*Available data*.
----------
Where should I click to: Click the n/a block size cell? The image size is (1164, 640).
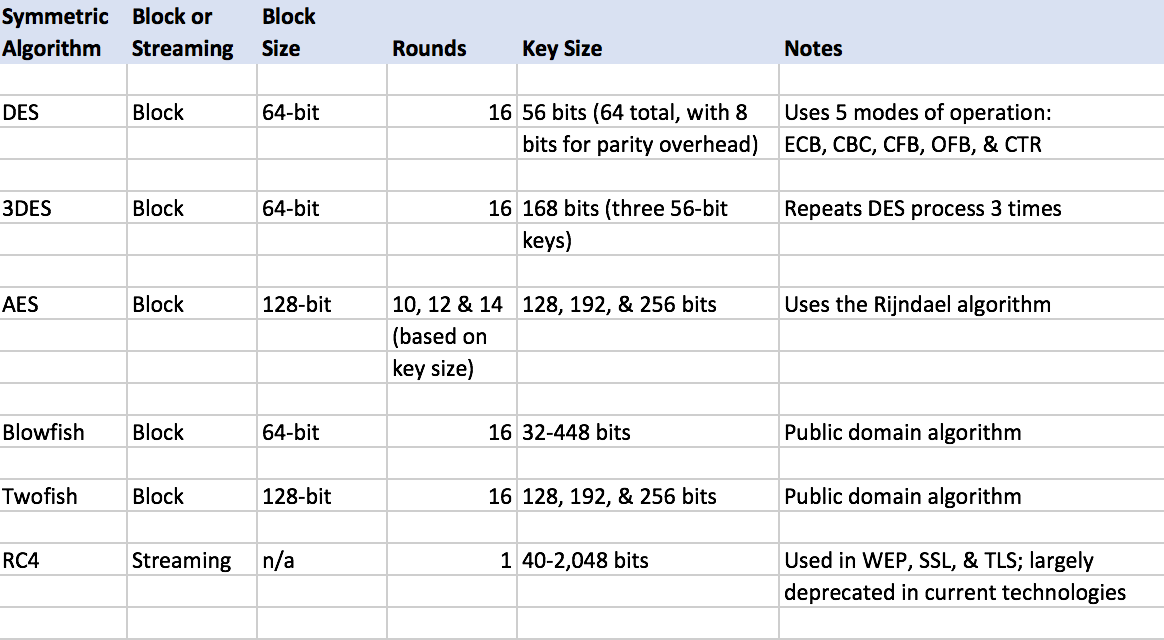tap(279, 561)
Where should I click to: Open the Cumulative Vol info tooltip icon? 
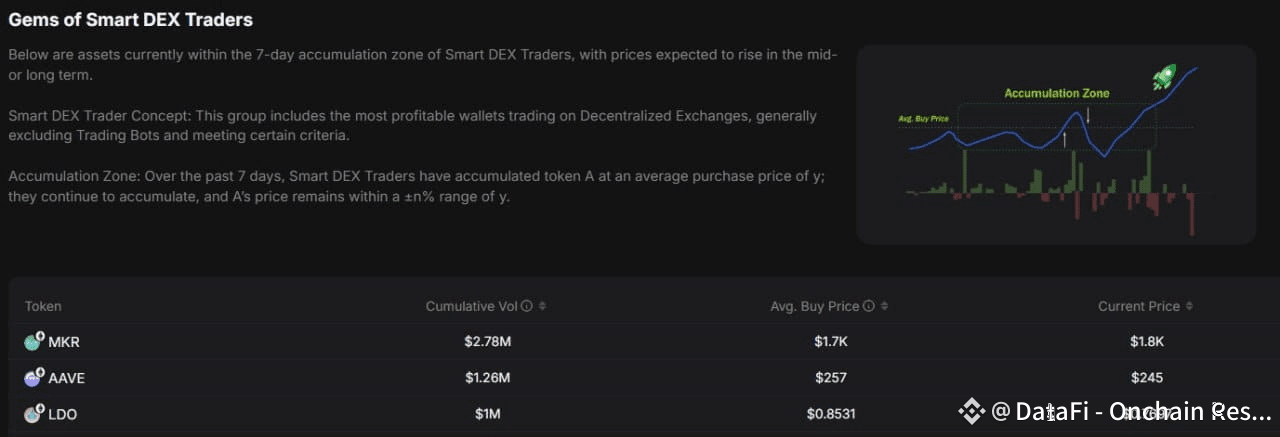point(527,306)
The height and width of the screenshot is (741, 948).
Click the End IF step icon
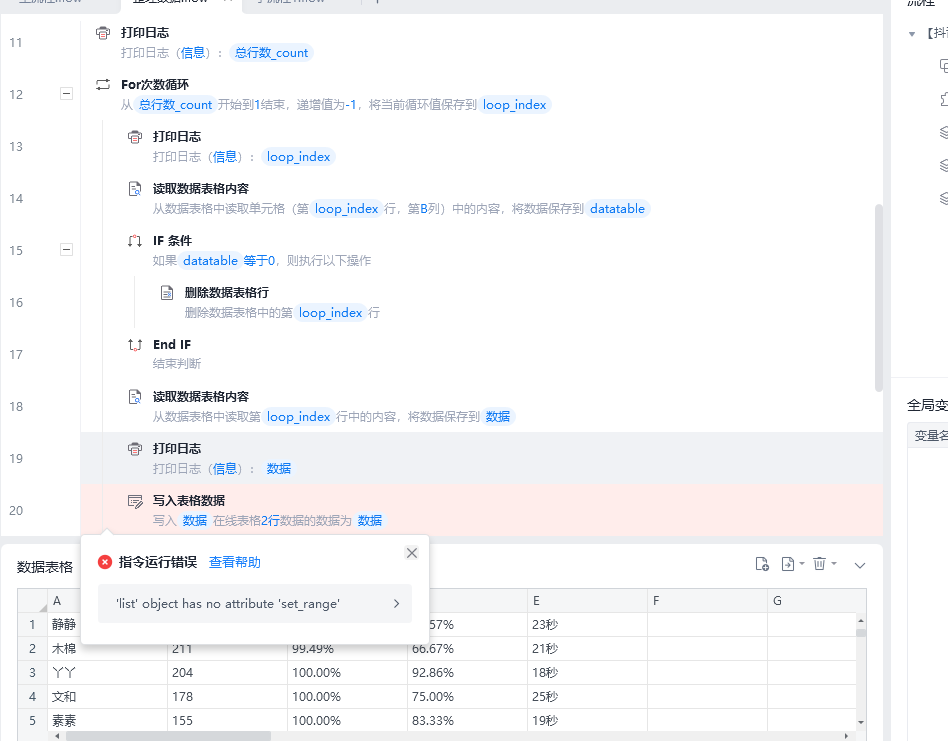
----------
*Exercise directions*. Return all the entries word for word, but omit any pictures they contain.

*Solution to this problem*.
Where should I click to: Click the n/a block size cell? The image size is (1164, 640).
tap(279, 561)
Where should I click to: Open the Cumulative Vol info tooltip icon? 
point(527,306)
The height and width of the screenshot is (741, 948).
Click the End IF step icon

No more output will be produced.